Highlights of medical transaction data reporting, also referred to as the California Medical Data Call, are as follows:

Data to Be Collected

Medical transaction data on California workers’ compensation claims will be collected in accordance with the specifications of the Workers’ Compensation Insurance Organizations (WCIO) data record, “WCMED.” The WCMED record is being used in other jurisdictions to collect medical transaction data.

Eligibility Threshold

For transactions as of January 1, 2022, National Association of Insurance Commissioners (NAIC) Groups that write at least 0.5 percent of the California workers’ compensation market, as determined by written pure premium, are required to submit California Medical Transaction Data to the WCIRB. Market share is determined based on NAIC Group calendar year written premium at the pure premium rate level. Once required to submit Medical Transaction Data, an NAIC Group is required to report that data even if its California market share declines to less than 0.5 percent.*

Reporting Frequency and Duration

For transactions as of January 1, 2023, Insurer Groups are required to report California Medical Transaction Data to the WCIRB on a monthly basis. All transactions occurring during a quarter month are due to the WCIRB by no later than two months after the month in which the transactions occurred. (e.g., January transactions are due by March 31). Medical transactions on a claim are required to be reported for 30 years following the claim accident date.

Certification Testing

Each Insurer Group must complete a certification process before it is permitted to submit production medical data. The certification process begins by the insurer submitting a test plan to the WCIRB. If the insurer is using multiple submitters, the certification process must encompass each submitter. The WCIRB’s Medical Data Call Unit will work closely with Insurer Groups and their submitter(s) throughout the data certification process.

Reporting Media

California medical transaction data are to be submitted electronically to the WCIRB through the Compensation Data Exchange, LLC (CDX), which most insurers are currently utilizing to submit unit statistical data and/or policy data to the WCIRB. For more information, go to the CDX page on wcirb.com.

Permitted Exclusions

An Insurer Group may request to exclude up to 15 percent of its statewide business from the WCIRB medical transaction data reporting requirement, but only in rare circumstances and subject to WCIRB approval. For information on the process by which an insurer may request to exclude the reporting of a portion of its California business, refer to WCIRB Form 102 California Medical Data Call – Business Exclusion Request Form and Guideline for Completing Form 102 or contact the Medical Data Call Team at [email protected].

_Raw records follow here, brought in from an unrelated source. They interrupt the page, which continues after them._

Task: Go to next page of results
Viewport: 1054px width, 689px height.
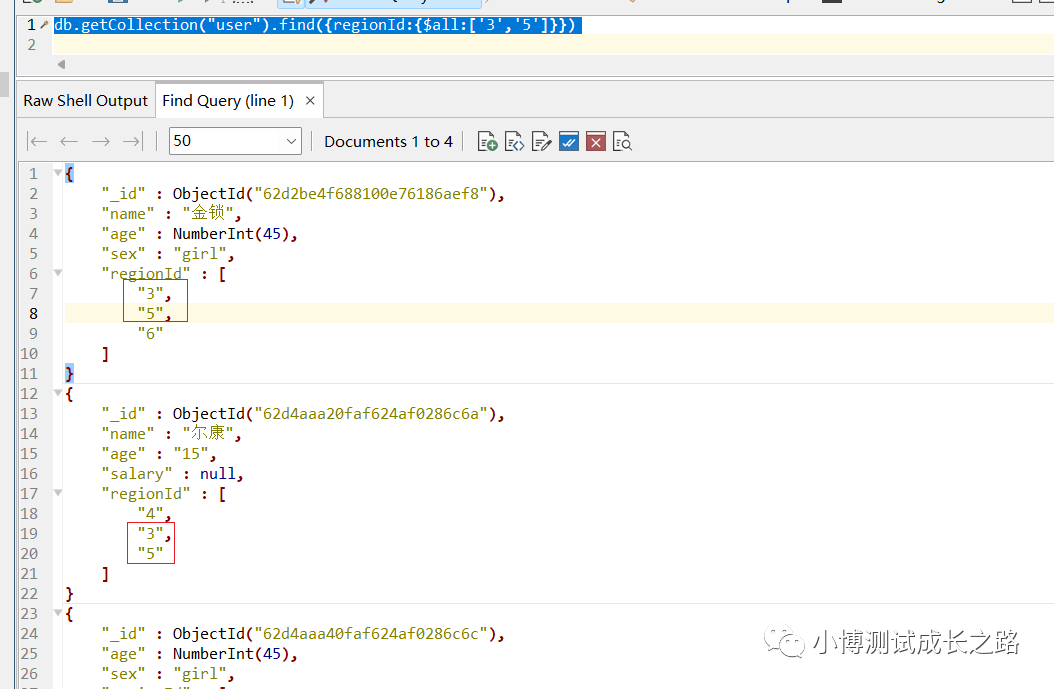Action: click(100, 142)
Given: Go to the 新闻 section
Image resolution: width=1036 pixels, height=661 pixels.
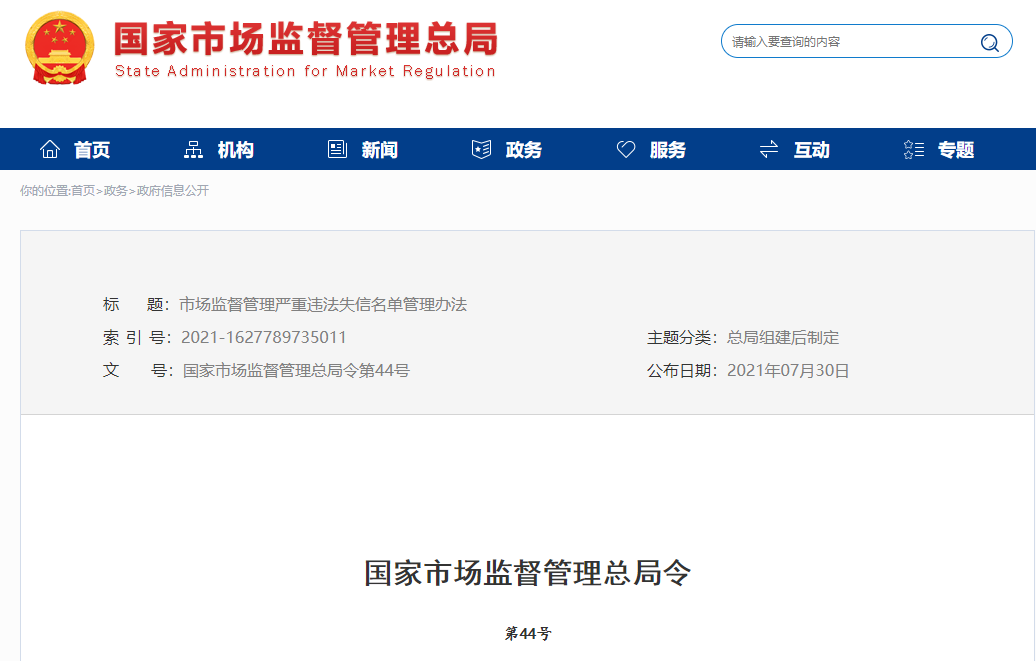Looking at the screenshot, I should (x=380, y=150).
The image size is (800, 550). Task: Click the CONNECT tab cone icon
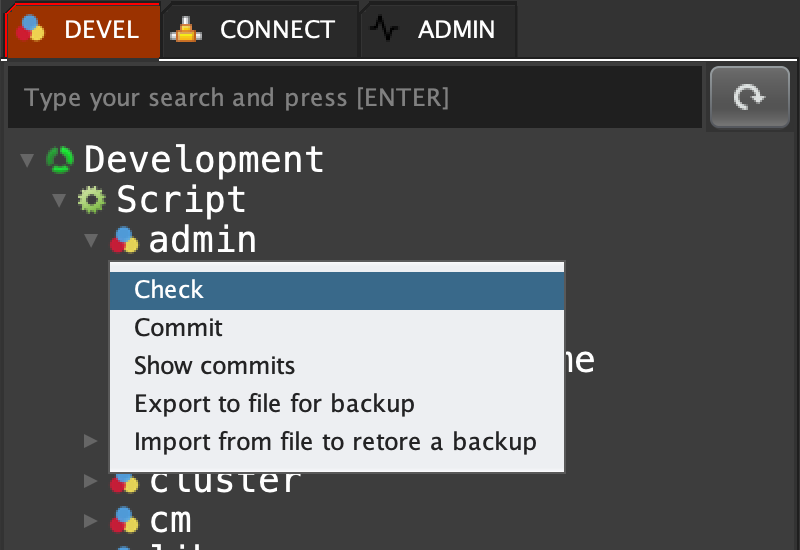(187, 30)
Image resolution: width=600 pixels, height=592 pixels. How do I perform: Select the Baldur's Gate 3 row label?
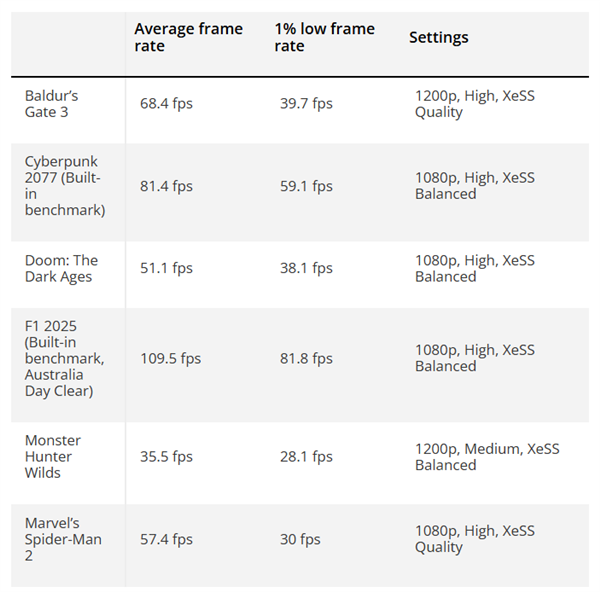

To enroll in the Medical Data Call, eligible Insurers must complete Form 101, Insurer Group Profile and Contact Designation.

Data from Third Party Entities

Insurers may designate a third party to act on their behalf. The Insurer Group is responsible for data quality, regardless of who submits their data. For additional information, go to the Using Third Parties page on wcirb.com.

*For transactions prior to January 1, 2022, the eligibility threshold was 1 percent of the California workers’ compensation market, as determined by written pure premium.